Após ser induzida por um golpista que se passou por funcionário bancário a realizar procedimentos em aplicativos financeiros, uma cliente conseguiu na Justiça a anulação de empréstimos fraudulentos superiores a R$ 105 mil e a condenação do Itaú Unibanco S.A. e do Banco do Brasil S.A. ao pagamento de indenizações por danos morais e materiais. A sentença é da juíza Viviane Atallah, da 16ª Vara Cível e Ambiental de Goiânia.

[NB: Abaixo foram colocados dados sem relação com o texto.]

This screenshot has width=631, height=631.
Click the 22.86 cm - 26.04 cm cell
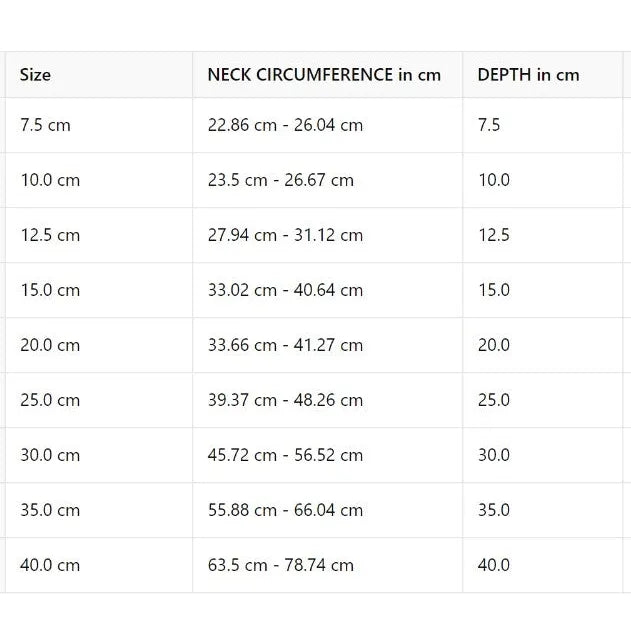[285, 126]
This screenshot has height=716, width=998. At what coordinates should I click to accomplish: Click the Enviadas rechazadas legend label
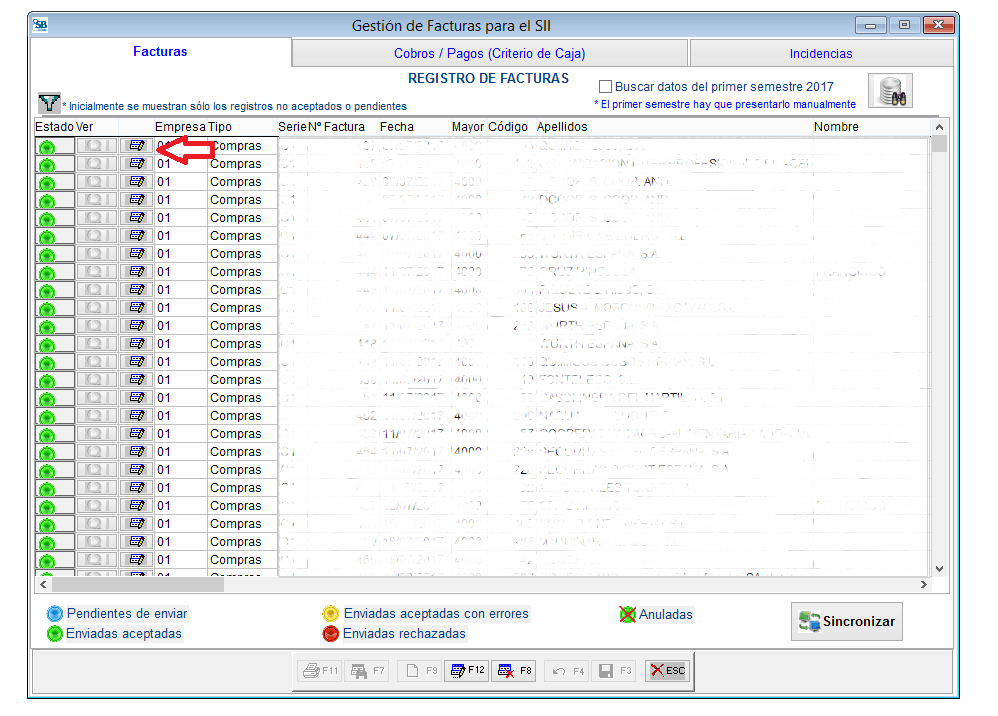tap(404, 633)
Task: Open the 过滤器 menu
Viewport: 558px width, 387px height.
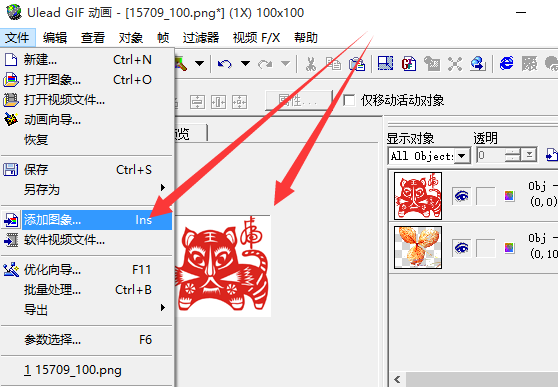Action: [x=201, y=38]
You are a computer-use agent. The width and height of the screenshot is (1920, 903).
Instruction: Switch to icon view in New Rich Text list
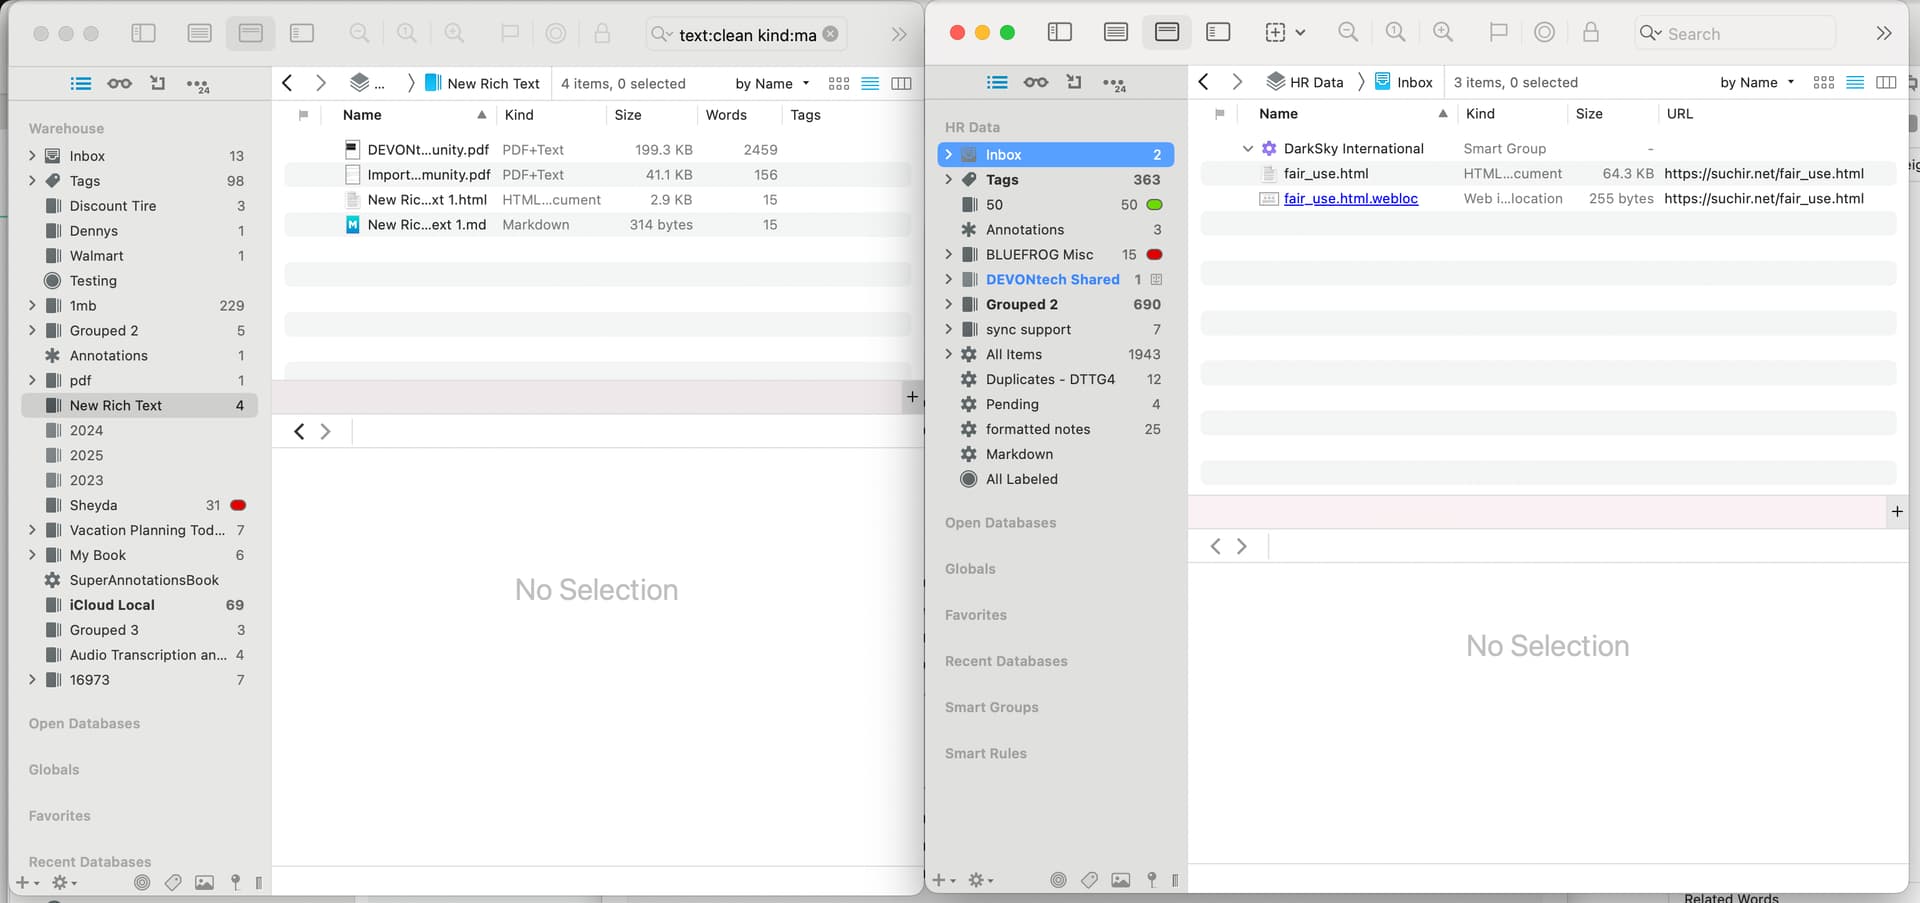839,84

A mulher, representada pelo advogado Thaffer Nasser Musa Mahmud, relatou que recebeu contato telefônico de um homem que se apresentou como funcionário do Banco do Brasil e a convenceu a realizar supostos procedimentos de verificação de pontos acumulados. Após seguir as orientações, ela percebeu a realização de transferência não autorizada de R$ 1.839,72 em sua conta no Banco do Brasil e, posteriormente, empréstimos e movimentações fraudulentas em conta vinculada ao Itaú, totalizando R$ 105.006,59.
Na ação, a autora sustentou que as operações ocorreram fora do horário comercial e destoavam completamente de seu perfil financeiro, o que indicaria falha nos mecanismos de segurança das instituições financeiras.

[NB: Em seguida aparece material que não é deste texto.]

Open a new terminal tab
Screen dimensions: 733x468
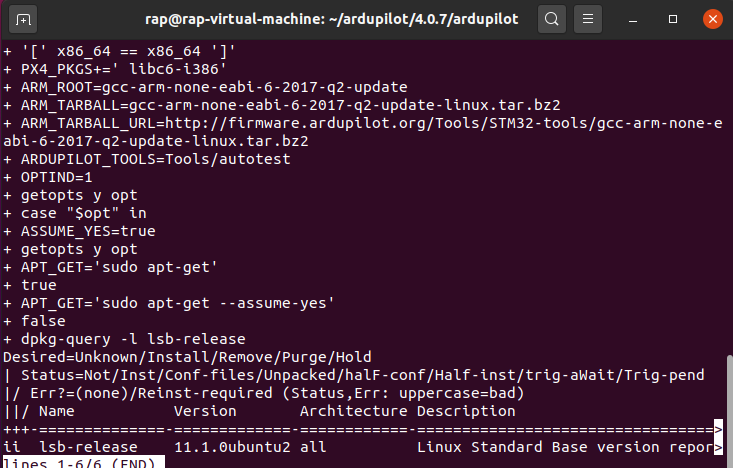[x=23, y=19]
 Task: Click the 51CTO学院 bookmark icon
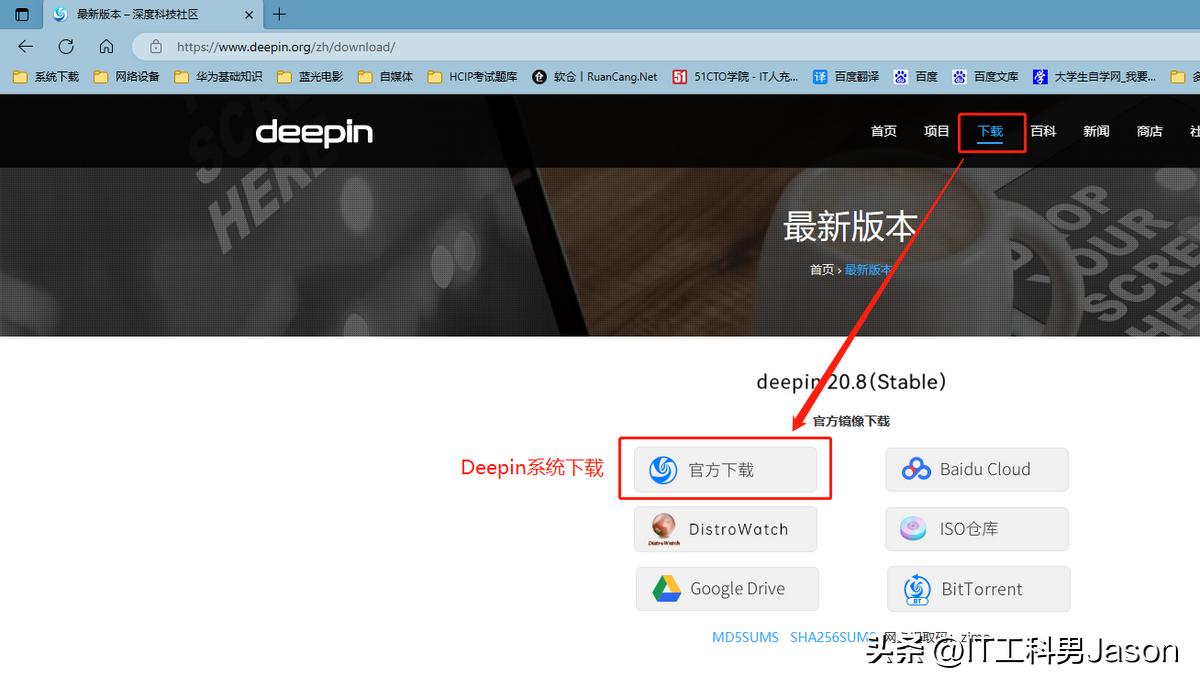point(680,75)
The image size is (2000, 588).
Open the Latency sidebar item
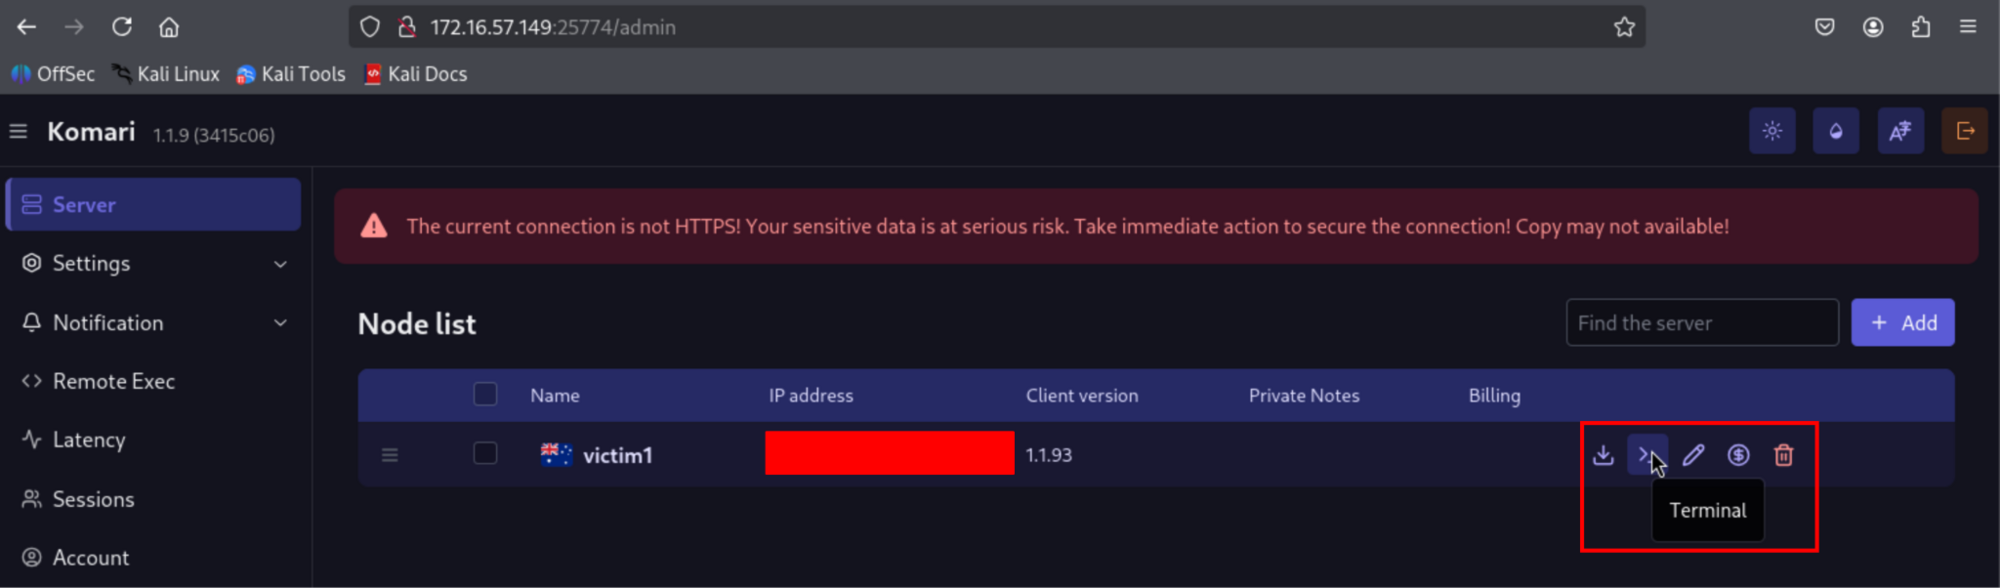pos(89,440)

Ao analisar o caso, a magistrada aplicou entendimento consolidado do Superior Tribunal de Justiça (STJ) segundo o qual instituições financeiras respondem objetivamente por fraudes praticadas por terceiros no âmbito de operações bancárias. A juíza observou que as movimentações foram atípicas, realizadas em curto intervalo de tempo e incompatíveis com o histórico da cliente.
Segundo a sentença, os bancos não comprovaram ter adotado medidas suficientes para identificar e bloquear as operações suspeitas, circunstância que caracterizou falha na prestação do serviço.

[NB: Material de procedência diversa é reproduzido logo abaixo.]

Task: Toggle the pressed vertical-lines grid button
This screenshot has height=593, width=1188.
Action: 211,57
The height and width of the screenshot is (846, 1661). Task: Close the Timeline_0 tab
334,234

Na decisão, foram declarados nulos os contratos de empréstimo firmados fraudulentamente junto ao Itaú, no valor de R$ 105.006,59, bem como a transferência realizada no Banco do Brasil no valor de R$ 1.839,72.
O Itaú Unibanco foi condenado a restituir os valores descontados em razão dos empréstimos fraudulentos, além do pagamento de R$ 7 mil por danos morais. Já o Banco do Brasil deverá devolver o valor transferido indevidamente e pagar R$ 3 mil a título de danos morais.
Ao fixar as indenizações, a magistrada entendeu que os prejuízos ultrapassaram mero aborrecimento, gerando insegurança financeira, angústia e sensação de desamparo à consumidora.